Очаровательную зиму он провел в Афинах, где, убедившись в нищете и убожестве великого города, приказал начать возведение библиотеки, гимнасия, акведука, храма Геры, а также святилища Всеэллинского Зевса, или Олимпия, строительство которого было начато Писистратом шесть веков назад и который не удалось достроить Антиоху Эпифану.

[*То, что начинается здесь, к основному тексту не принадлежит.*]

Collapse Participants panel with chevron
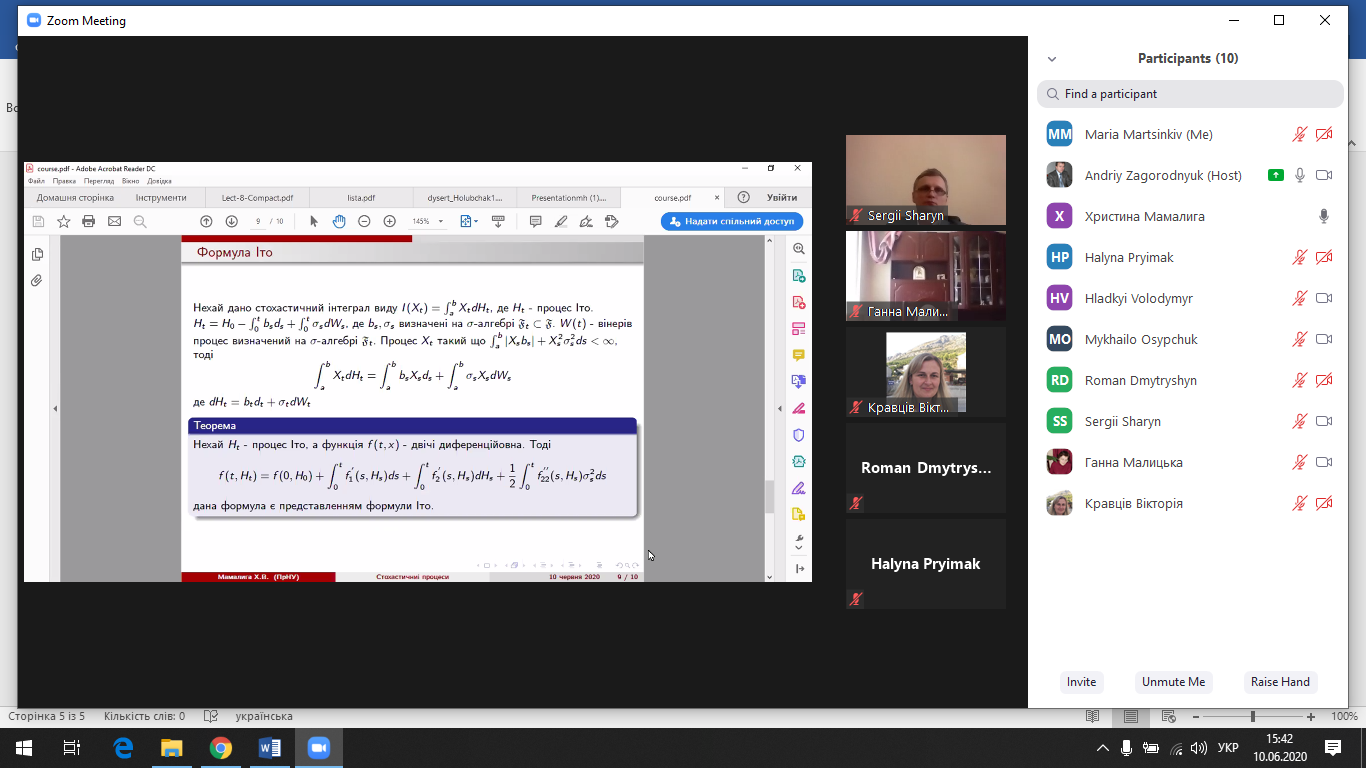 click(1051, 59)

Этих трудов ему показалось мало, и на пути в Рим он заглянул на Сицилию, где вместе с Антиноем совершил восхождение на Этну (3 263 м). Там наблюдали восход Солнца и, удостоверившись в ошибочности легенды, утверждавшей, что с вершины вулкана виден африканский берег, с чувством исполненного долга спустились вниз. Там же, в Сицилии, ему доставили послание от префекта претория Сентиция Клара. «В конце путешествия, — сообщал префект, — тебя, справедливый, ждет долгожданная радость — храм Всех богов достроен. Ты должен освятить Пантеон!». Далее Сентиций Клар писал, что в городе собрались толпы народа и более тянуть с открытием небывалого, вызвавшего столько пересудов сооружения, нельзя.
* * *
Адриан прибыл в столицу на день раньше назначенного в письме к сенату и жене срока.

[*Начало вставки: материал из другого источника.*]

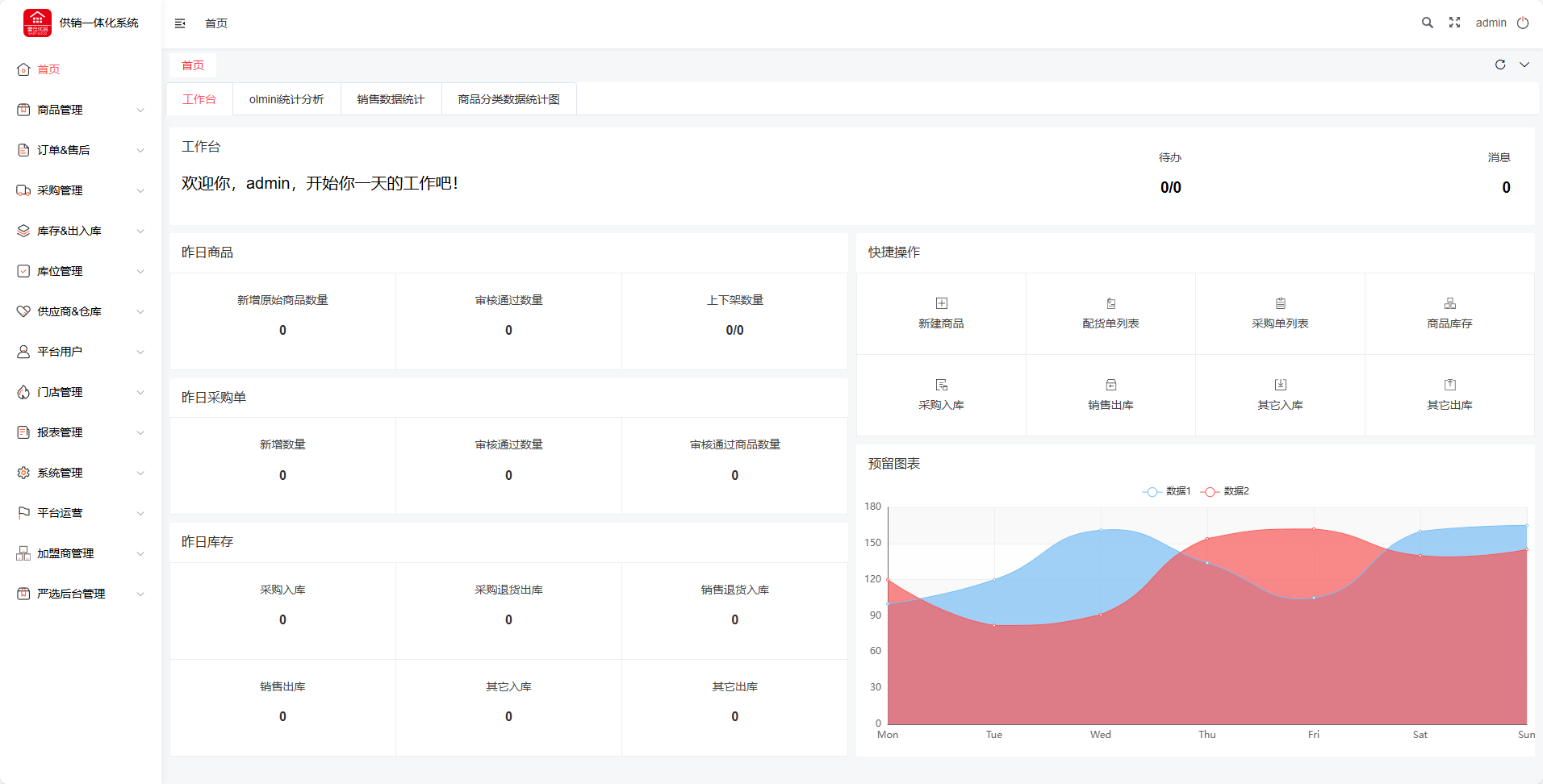Expand the 系统管理 sidebar menu
This screenshot has width=1543, height=784.
coord(81,473)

В поздних вечерних сумерках, когда пустели римские улицы, вереница закутанных в воинские плащи всадников миновала Аппиевы ворота. При свете факелов конный отряд добрался до Палатинского дворца, здесь люди спешились. Потом долго шли толпой по бесконечным, скудно освещаемым масляными лампами, коридорам. Адриан тянул за руку истомившегося за день пути Антиноя. У императорских покоев личный раб цезаря Мацест внезапно замер — сквозь щели в темный проход выбивался яркий свет. Адриан бесцеремонно отодвинул раба, толкнул дверь и вошел в небольшой зал. Втащил за собой мальчишку — тот, переступая через порог, споткнулся.

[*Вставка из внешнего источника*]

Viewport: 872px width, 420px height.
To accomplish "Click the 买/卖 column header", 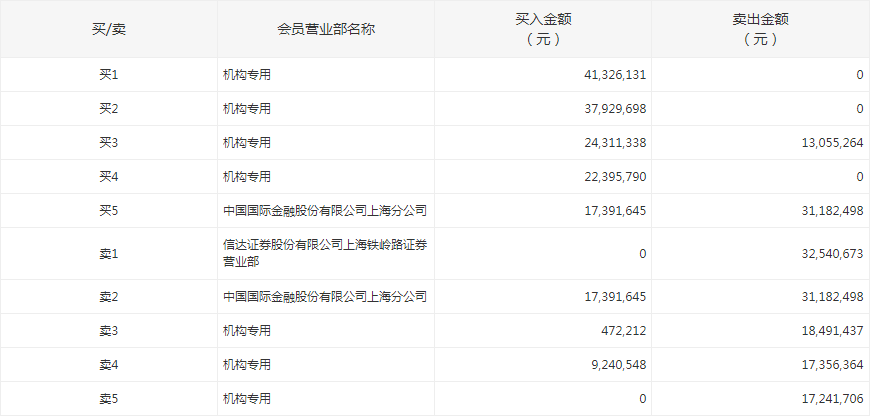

В зале цезаря ждала императрица Вибия Сабина. Адриан удовлетворенно кивнул и, вскинув руки для объятий, двинулся в ее сторону. Мацест подхватил покачнувшегося, засыпавшего на ходу Антиноя. Мальчик зевнул и потянулся вслед за воспитателем. Императрица, глядя на этих усталых, с пыльными лицами людей, улыбнулась. Увернулась от объятий мужа, позволила поцеловать себя в щечку — на этом сантименты закончились.
Оба остались довольны.
Императору доставила удовольствие проницательность жены. Сабина, лучше других знавшая мужа, была уверена, что Адриан ни под каким видом не явится в Рим в указанный в письме срок. Не появится он и на пригородной вилле, на которой она пережидала зиму, хотя туда тоже был послан гонец с предупреждением ждать его в Байях — мол, он обязательно заглянет к супруге. Для всех других подобная непоследовательность казалась обычной мерой предосторожности, но для Сабины в подобной скрытности таился особый, ведомый только им двоим смысл.
Все долгие годы супружества Адриан только тем и занимался, что путал следы. В этой игре решающее для победы значение имело обязательное угадывание скрытого замысла партнера, и точно рассчитанное место встречи. Такой исход доставлял редким свиданиям особую прелесть. Чаще всего в этой игре выигрывала Сабина. В первые годы их совместной жизни Адриан, не выносивший, когда жене удавалось перехитрить его, начинал браниться, потом, уверившись, что Сабину не проведешь, утих. Его смирение давало императрице право упрекать мужа.
Ты — неисправимый выдумщик.
Неужели ты всерьез веришь, что способен водить людей за нос?